Wie geht es jetzt weiter? (Abg. Neudeck: Der Richter wird ... überprüfen!) – Sie wissen es wahrscheinlich: Über den Antrag und über das Gegenvorbringen der anderen Woh­nungseigentümerInnen wird in zwei Verhandlungsterminen zu jeweils zwei Stunden entschieden. Überdies erstatten alle zehn AnwältInnen jeweils eigene Beantwortungen des Antrages. Drei AnwältInnen erstatten zwischen den Verhandlungen jeweils einen weiteren Schriftsatz. Das Kostenrisiko – das ist das Hauptproblem – für den Antrag­steller beträgt somit für die Antragsbeantwortungen 10 mal 400 €, also 4 000 €, für drei Schriftsätze zirka 1 200 €, für zwei Verhandlungen 12 000 €. Das sind Gesamtkosten von 17 200 €, wenn er unterliegt.

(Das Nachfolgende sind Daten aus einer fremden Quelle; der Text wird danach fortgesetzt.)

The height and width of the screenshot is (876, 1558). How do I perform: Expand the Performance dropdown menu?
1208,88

Allein die Vorstellung, dass das passieren könnte, schreckt viele ab. Glauben Sie mir das, sehr geehrte Damen und Herren! (Beifall bei der SPÖ. – Abg. Mag. Don­ner­bauer: Aber jetzt haben es die anderen bezahlt! Bis jetzt haben es die bezahlt, die Recht bekommen haben!)

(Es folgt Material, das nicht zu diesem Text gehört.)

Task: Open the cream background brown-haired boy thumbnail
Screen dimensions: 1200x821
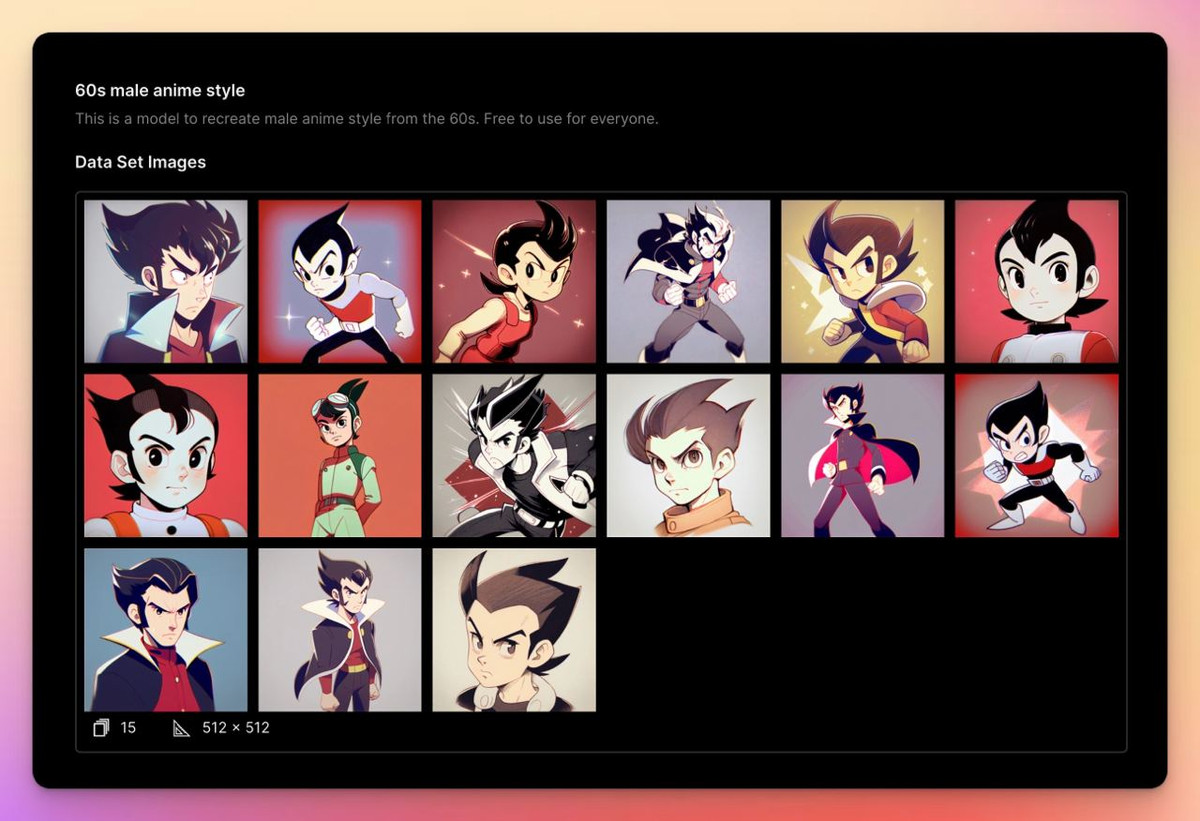Action: point(514,629)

Bezüglich Querulanten – meine Redezeit reicht leider nicht aus, dass ich darauf jetzt entsprechend eingehe – sage Ihnen nur Folgendes: Wir hatten heute in der Früh eine Besprechung mit der Volksanwaltschaft. Kollege Freund war dabei. Da wurde uns glaubwürdig versichert, dass sich bei den Anliegen der so genannten Querulanten, wenn man sich ihre Probleme genauer anhört, wenn man sich ausführlich mit ihren Problemen befasst, oft derart darstellen, dass sie in vielen Fragen Recht haben, dass sie oft mit dem Recht durchdringen. (Abg. Mag. Donnerbauer: Dann haben sie keine Kosten, wenn sie Recht haben!)

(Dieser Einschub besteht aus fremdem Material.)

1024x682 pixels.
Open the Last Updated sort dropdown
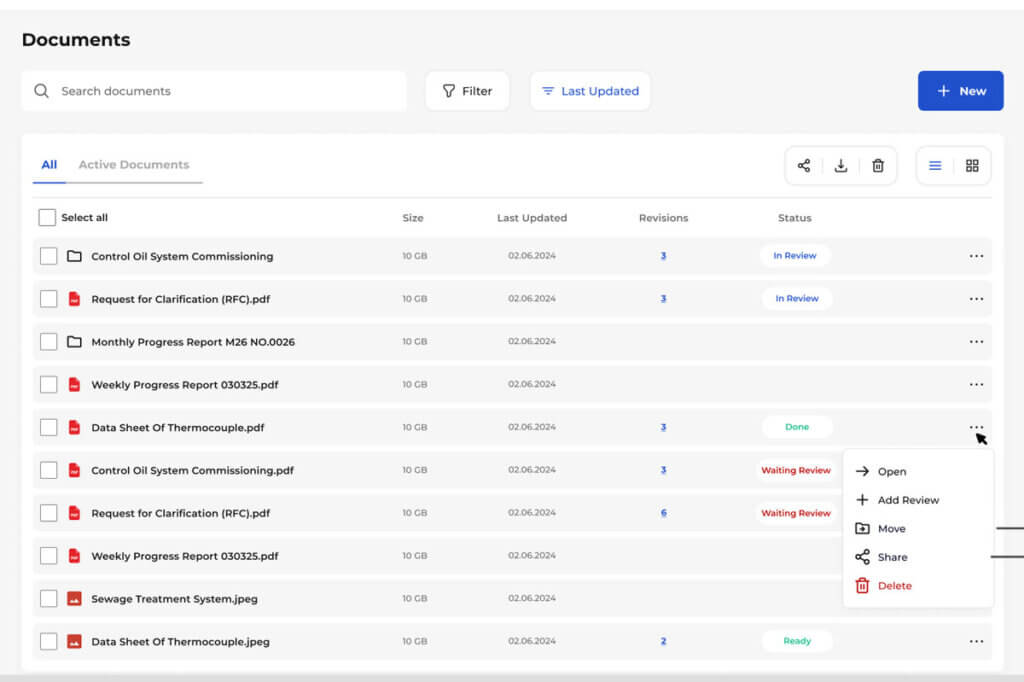tap(590, 91)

Man sollte also vorsichtig sein mit dem Begriff „Querulanten“. Sie wissen genau, dass Recht haben und Recht bekommen nicht immer das Gleiche ist. Daher ist dieser Teil­bereich des Gesetzes ein Problem für die Mieter und Mieterinnen, für die Wohnungs­eigentümer und -eigentümerinnen und erschwert den Rechtszugang. Das ist das Tragische. (Abg. Dr. Trinkl: Kann aber auch umgekehrt sein!)